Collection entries
=====

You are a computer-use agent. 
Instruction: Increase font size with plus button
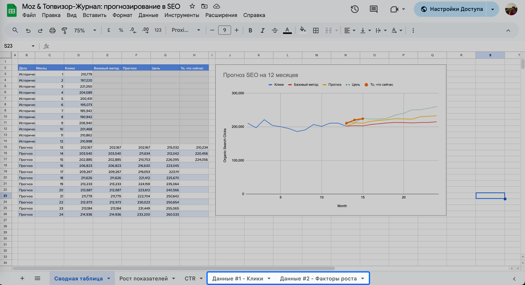coord(237,30)
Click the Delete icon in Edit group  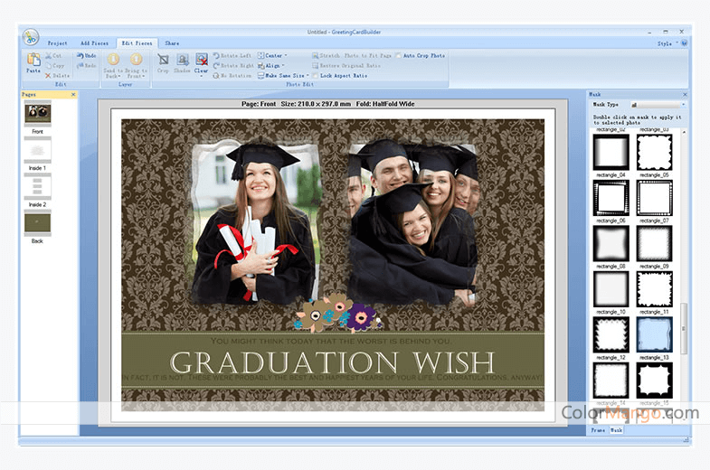click(56, 75)
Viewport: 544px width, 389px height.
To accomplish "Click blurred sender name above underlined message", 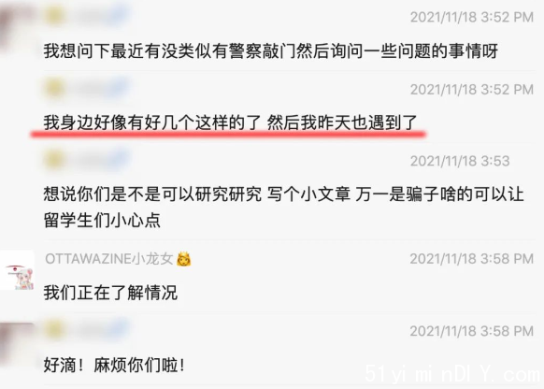I will [88, 88].
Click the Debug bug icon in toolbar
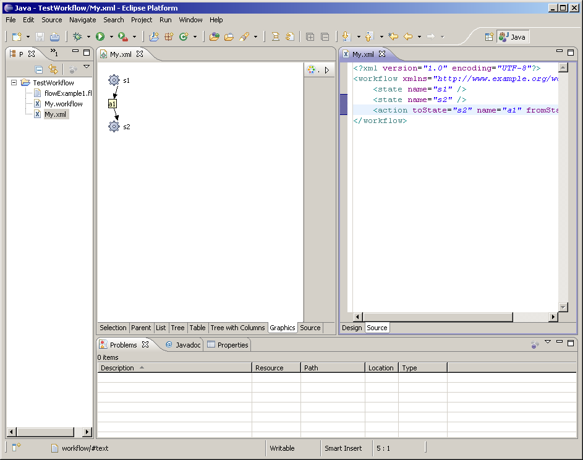 point(77,37)
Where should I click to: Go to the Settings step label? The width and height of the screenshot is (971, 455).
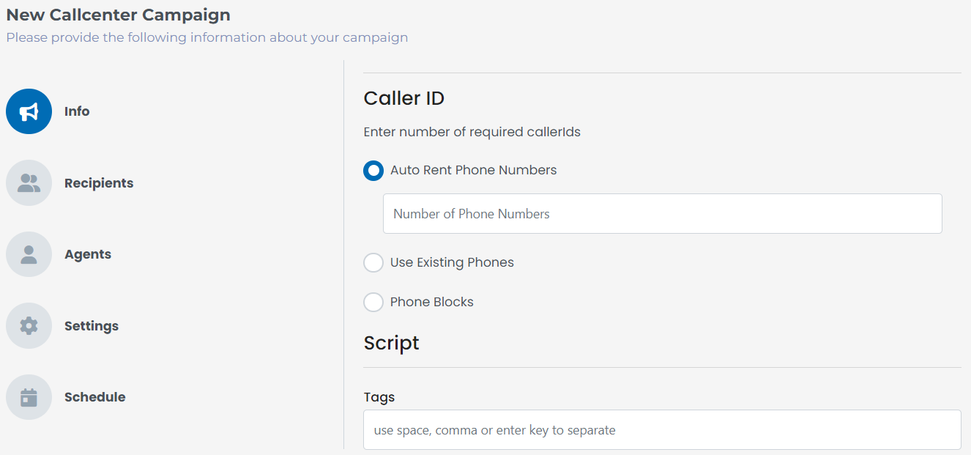(92, 326)
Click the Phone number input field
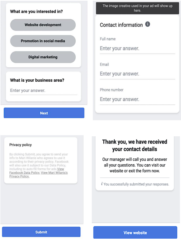 tap(137, 99)
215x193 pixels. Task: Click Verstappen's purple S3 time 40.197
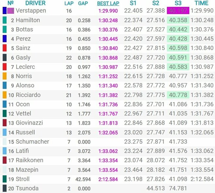coord(177,11)
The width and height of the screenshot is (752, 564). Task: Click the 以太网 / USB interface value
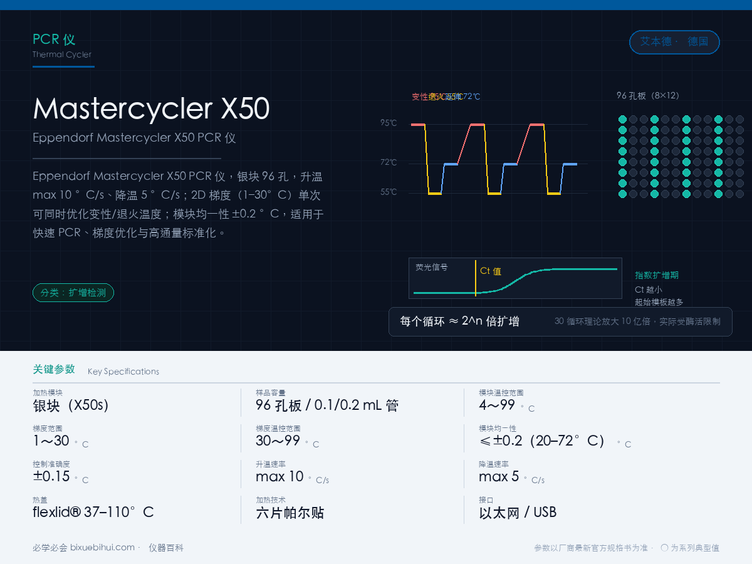click(x=518, y=513)
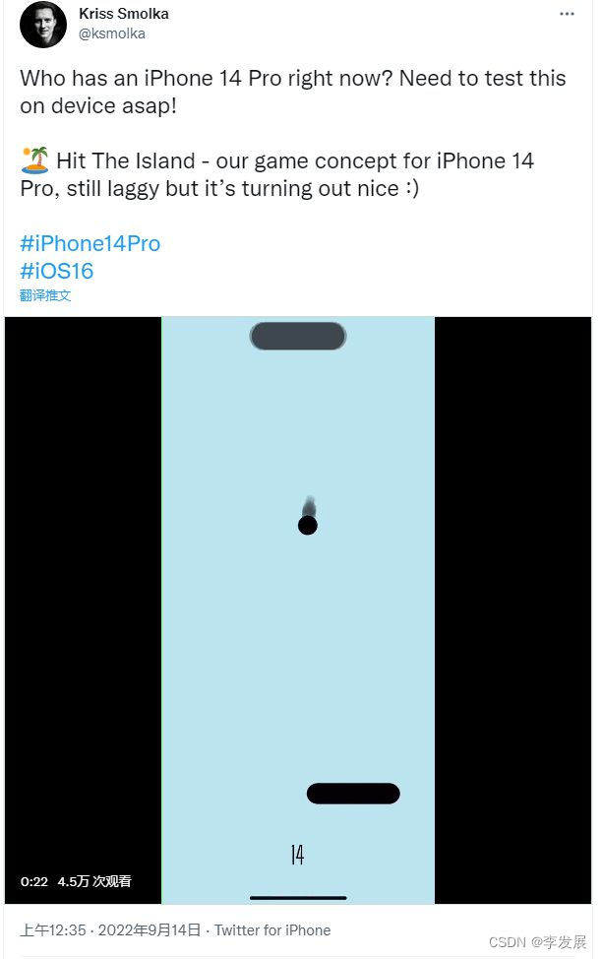Viewport: 602px width, 959px height.
Task: Click the palm tree island emoji
Action: 34,160
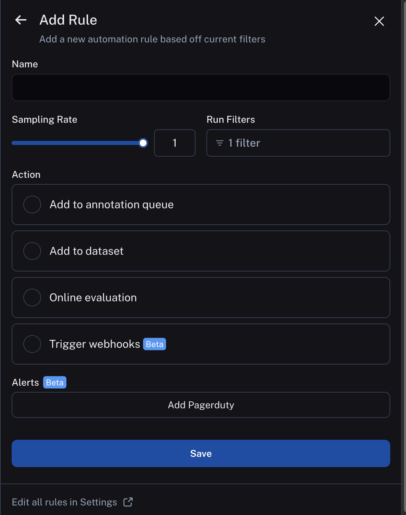Save the new automation rule
406x515 pixels.
click(201, 453)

=====

__Your objective__
Reproduce word for word the lines running from the line with "Click the Phone number input field" through the end of the data, both included, and nothing else; leave out the pictures.

__Reply to the exercise__
Click the Phone number input field
 tap(137, 99)
215x193 pixels. Task: Click Verstappen's purple S3 time 40.197
coord(177,11)
The width and height of the screenshot is (752, 564). Task: Click the 以太网 / USB interface value
click(x=518, y=513)
Viewport: 602px width, 959px height.
Task: Click the palm tree island emoji
Action: 34,160
Save the new automation rule
406x515 pixels.
click(201, 453)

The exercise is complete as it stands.